Assignment:
Copy out exactly the lines beginning with the one that contains "How do I perform: Select" and ending at the last line of the listing, skipping any pictures.

(Input data)

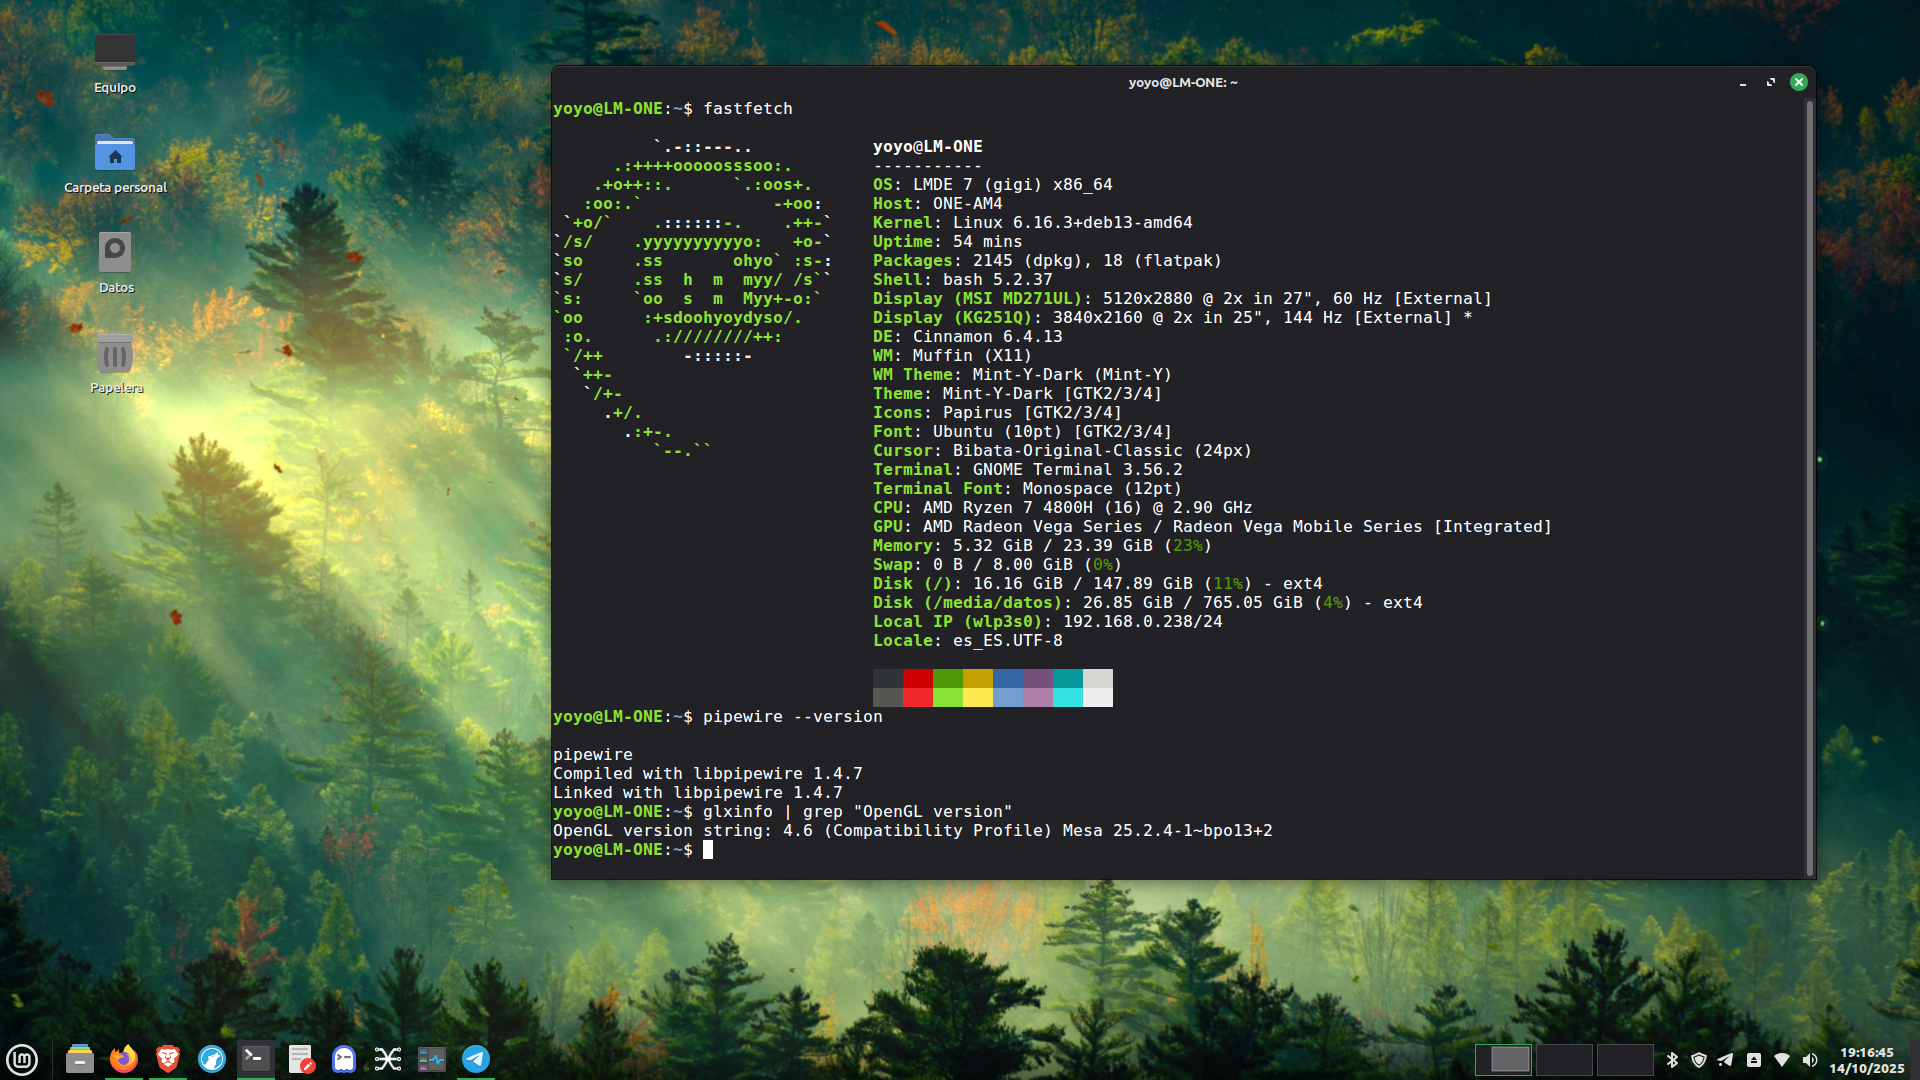Switch to the second workspace
This screenshot has width=1920, height=1080.
1564,1059
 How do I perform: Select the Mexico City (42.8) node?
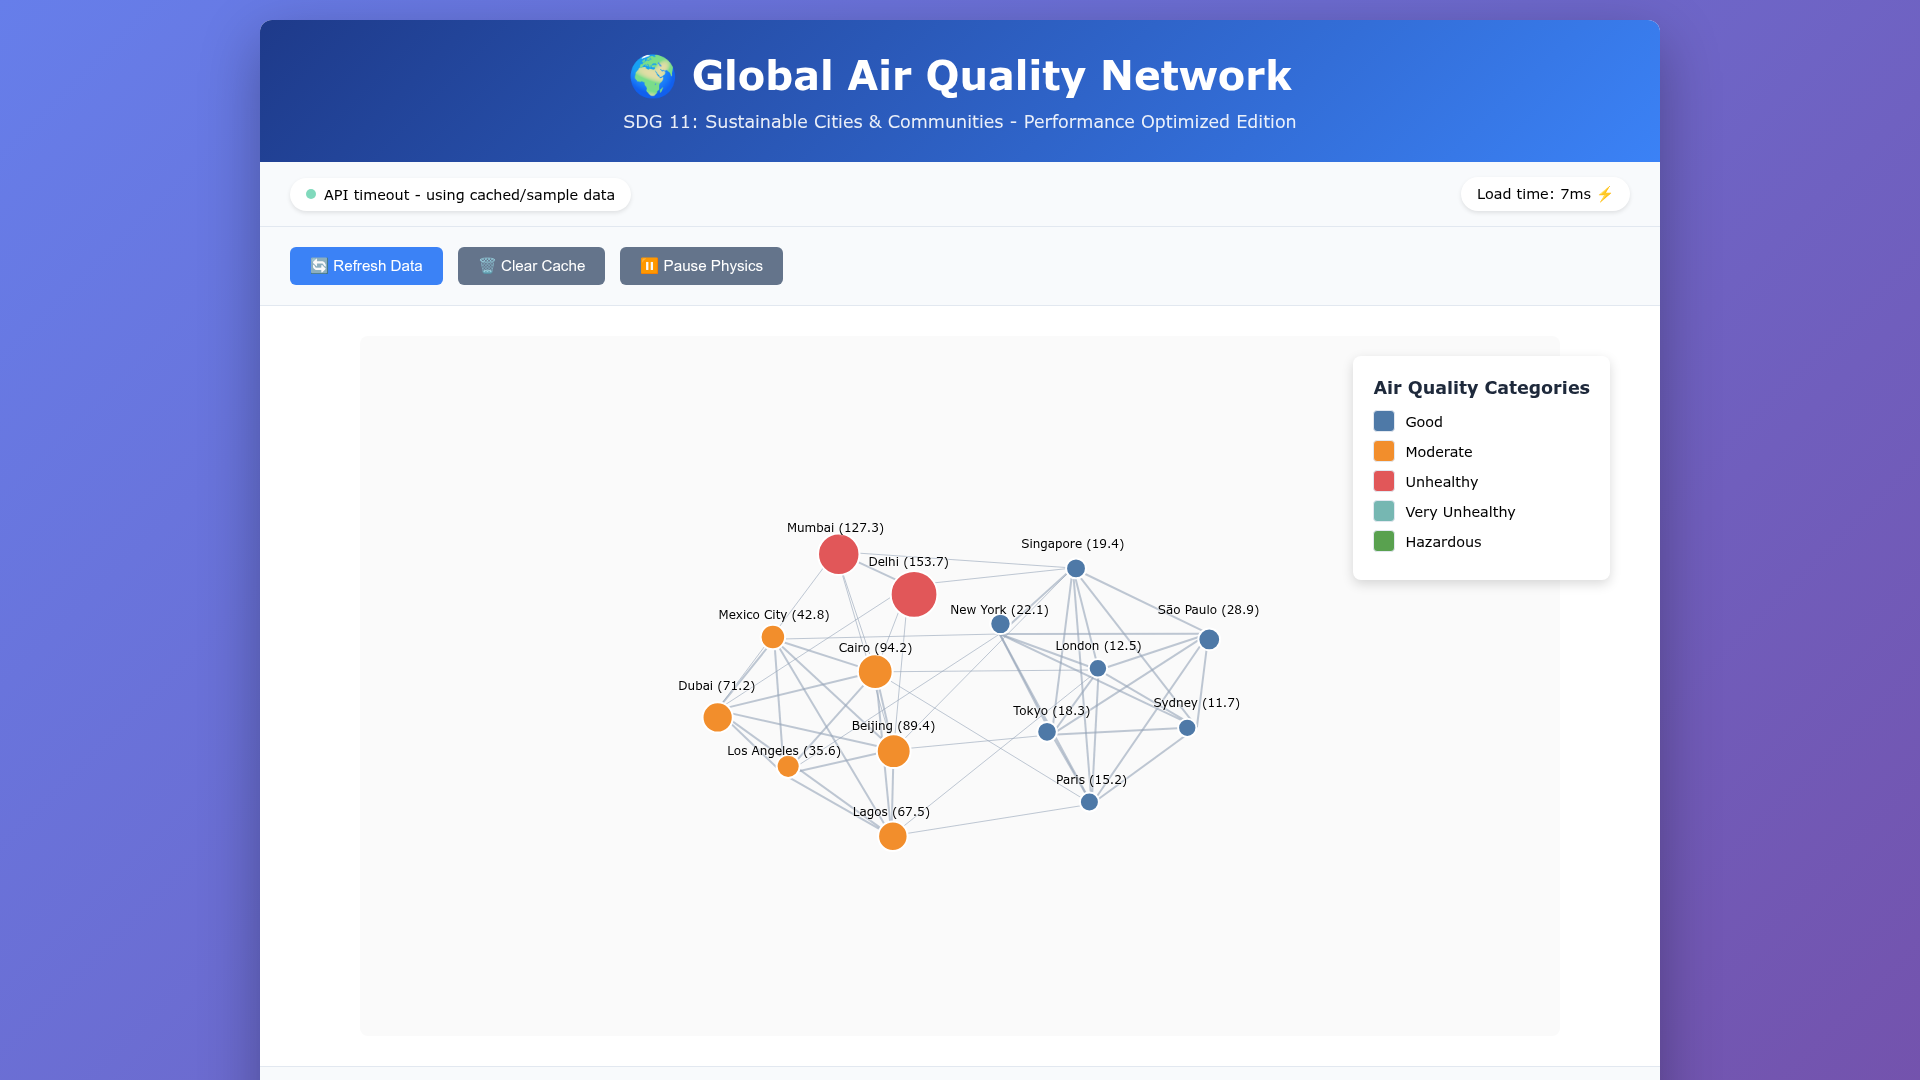pyautogui.click(x=773, y=638)
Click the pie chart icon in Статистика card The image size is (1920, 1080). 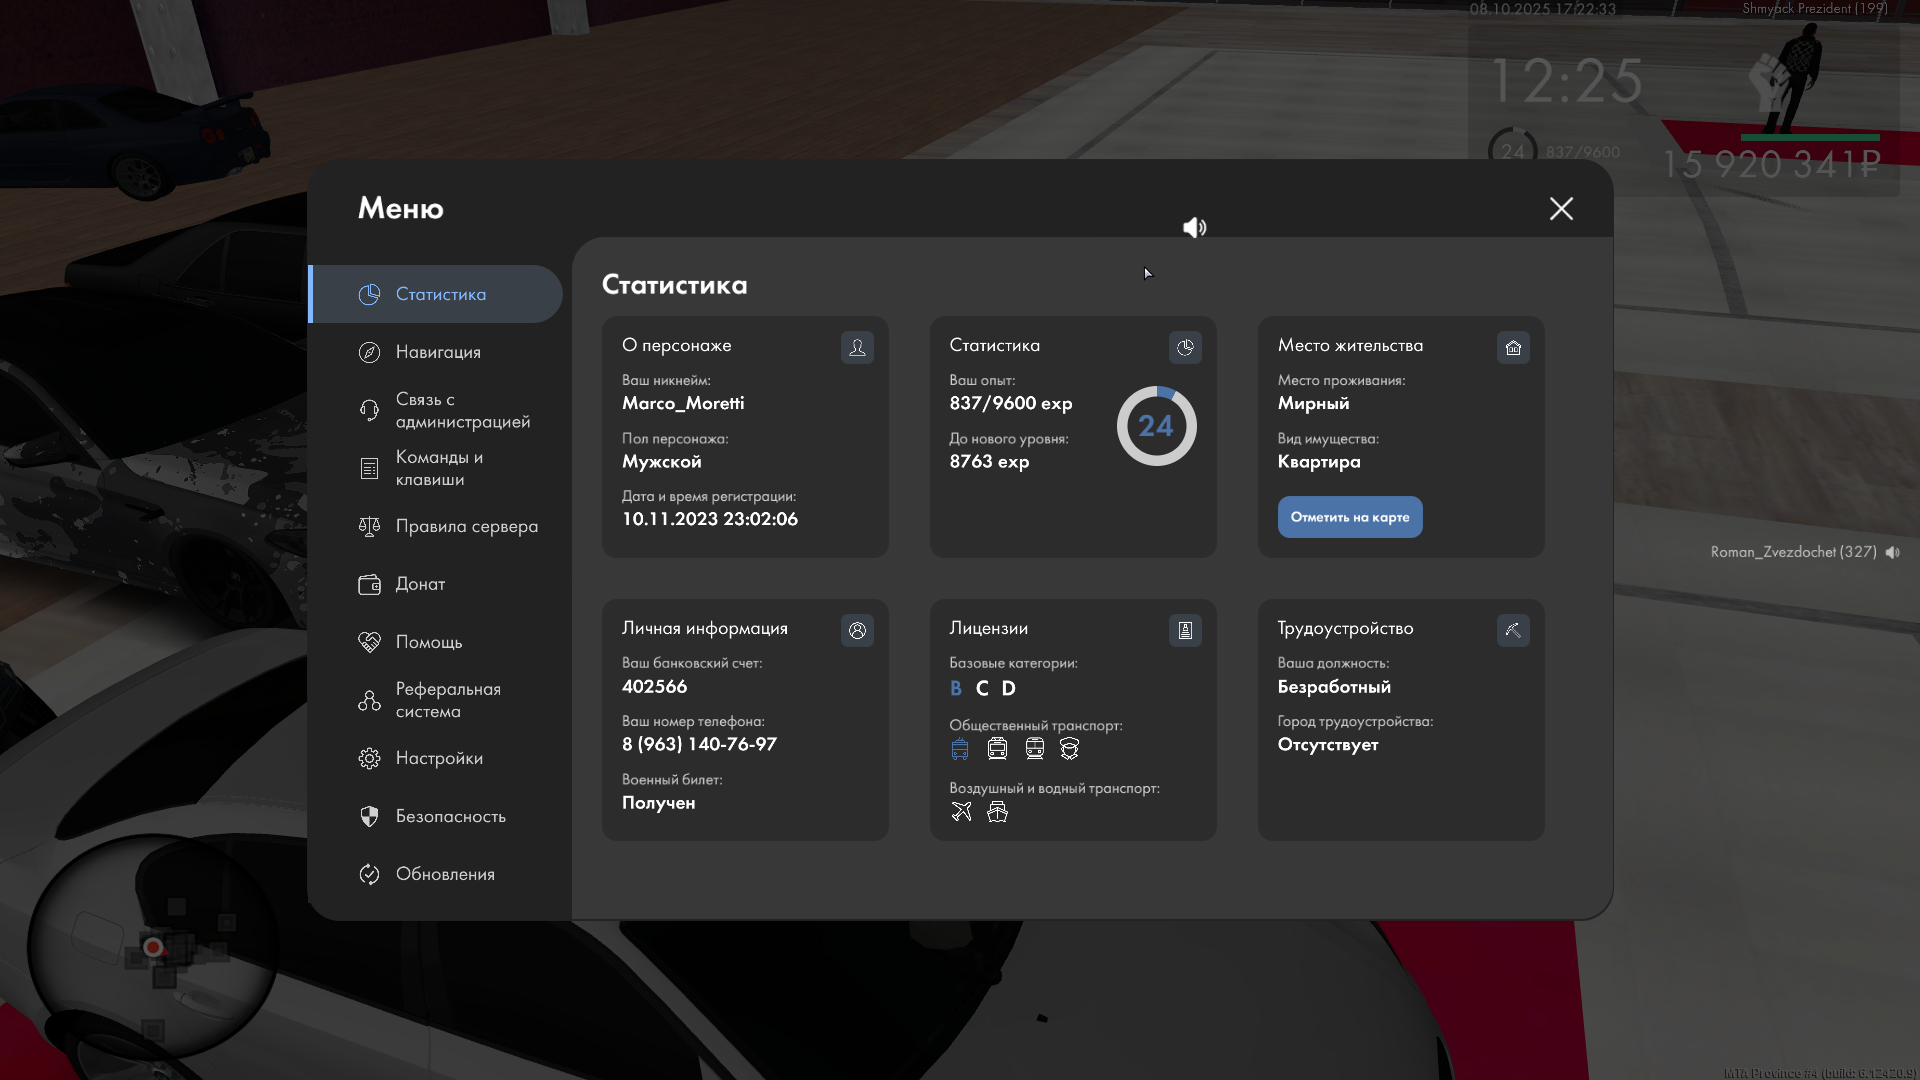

(End Input data)

Answer for the task:
 How do I perform: Select the Mexico City (42.8) node?
pyautogui.click(x=773, y=638)
Click the pie chart icon in Статистика card The image size is (1920, 1080). 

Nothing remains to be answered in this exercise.